З життя
Старый пес стал ей ближе внуков, и только молчание стало спутником её вины

Она променяла внуков на старого пса, а потом молча хоронила свою вину
— Лидия, забери своего сорванца! Он доводит моего бедного Валерьяныча! — зло прошипела Нина Семёновна, тыча пальцем в дрожащего пса, свернувшегося в кресле. — Я ведь сказала чётко: убирай своего чертёнка сейчас же!
Лидия, побледнев, отвела маленького Витю в сторону и тихо прошептала: «Прости, родной».
Из кабинета вышел Виктор, устало потирая лоб:
— Опять что случилось? Вы своим скандалом мне работать не даёте!
— Ах, ему мешают! — язвительно фыркнула мать. — А мой Валерьяныч, между прочим, последние дни считает, а вы тут со своими криками и пелёнками! Всё, хватит! Живите отдельно! Или думаете, я вас до старости кормить буду?
— Мам, ну зачем так? Мы же помогаем! Продукты покупаем, Лида уборку делает…
— Да мне плевать! Я своё отжила, а вы свою жизнь стройте сами! Собирайтесь. Три дня — и чтобы духу вашего не было!
Виктор зло глянул на пса и молча захлопнул дверь. Лида подошла к люльке, где спали её полугодовалые двойняшки, села рядом и не сдержала слёз.
— Уедем сегодня, — обнял её муж.
— Но куда, Витя? Нет ни денег, ни жилья…
— Серёга ключи оставил, уехал в командировку. Поживём там, а я подрабатывать начну. Справимся, Лида, обещаю.

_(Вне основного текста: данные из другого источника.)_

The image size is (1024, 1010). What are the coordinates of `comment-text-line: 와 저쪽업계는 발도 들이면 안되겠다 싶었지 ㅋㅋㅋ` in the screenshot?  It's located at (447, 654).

Она лишь кивнула и начала складывать вещи. На прощание Нина Семёновна даже не вышла — лишь крикнула из кухни:
— Решили уехать? Ну и скатертью дорога!
Но судьба распорядилась иначе. В такси, что везло их к другу, на полном ходу врезался джип. Виктор и дети погибли сразу. Лида выжила, но оказалась в реанимации между жизнью и смертью.

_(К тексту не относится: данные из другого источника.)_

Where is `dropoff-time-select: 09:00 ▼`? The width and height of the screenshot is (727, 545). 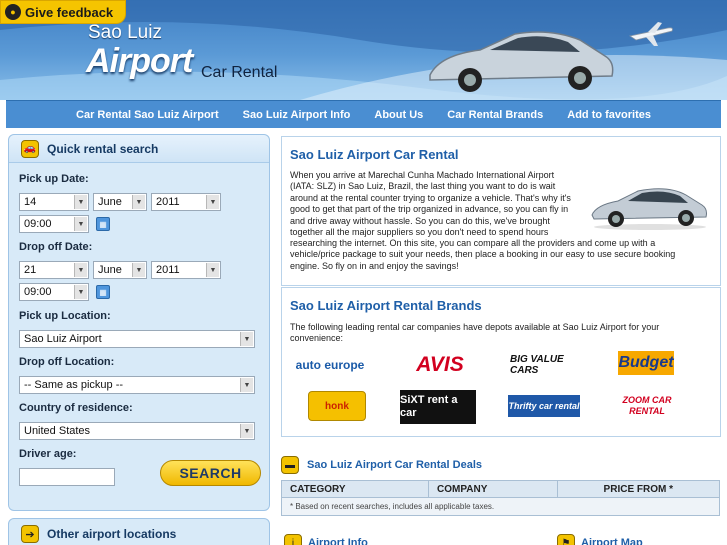 dropoff-time-select: 09:00 ▼ is located at coordinates (54, 292).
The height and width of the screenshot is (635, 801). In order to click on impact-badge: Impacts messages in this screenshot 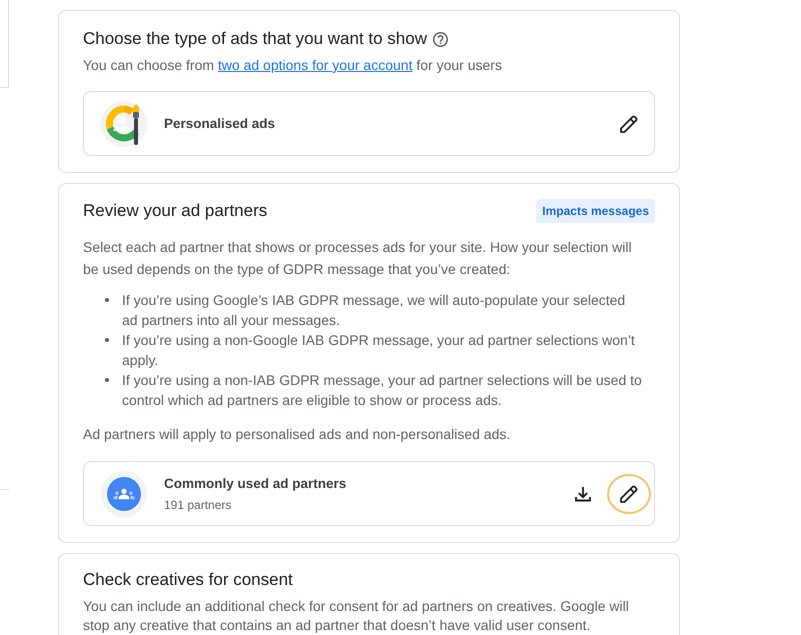, I will do `click(596, 211)`.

Два месяца она провела в забытьи. И только в один промозглый рассвет её веки дрогнули. Первой, кого она увидела — была Нина Семёновна.
— Лидочка, золотце моё! Господи, ты пришла в себя… — прижимала она её ладонь к щеке.
— А… вы кто? — едва слышно выдохнула Лида.
— Мама… — солгала свекровь, сжимая кулаки.
Нина Семёновна скрыла правду. Умоляла врача не говорить ничего. «Не время», — решила она. Вещи Вити и малышей выбросила, фотографии засунула в коробку под потолок. Ей хотелось отмотать время. Хоть что-то исправить.
Лиду выписали. Дома она медленно приходила в себя. Единственный, кому она доверяла — был массажист Максим. С ним ей было спокойно, только ему она улыбалась по-настоящему. А Нина Семёновна… её прикосновения — чужие, ледяные — вызывали дрожь.
Однажды свекровь, протирая пыль, встала на табурет. Нога подкосилась, табурет развалился, женщина упала. Лида отвезла её в травмпункт, но дома остались документы.
Она вернулась за ними — и увидела коробку на шкафу. Открыла. Фотографии. Она, Витя, двойняшки… Память ударила, как нож. Лида закричала.
Она ворвалась в больницу, сжимая снимки.
— Говорите правду… Где мои дети? Где Витя?!
Нина Семёновна разрыдалась. Впервые искренне. Слёзы вины, горя, раскаяния. А в ответ — молчание, режущее душу. Лида рухнула без чувств.
Очнувшись, она выбежала на улицу. Под ледяным дождём, не видя дороги, неслась к мосту. Смотрела в тёмную воду. «Шагну — и конец. Тишина. Покой…»
И вдруг — сильные руки. Это был Максим.
— Лида… Я не дам тебе упасть. Плачь. Кричи. Но не сдавайся. Я здесь.
Она вжалась в его грудь и рыдала, как никогда. А он молча гладил её по волосам.
Им ещё предстояло простить, залечить раны, учиться жить заново. Но в тот момент, под свинцовым небом, началась новая страница. Без былого счастья, но с проблеском надежды впереди.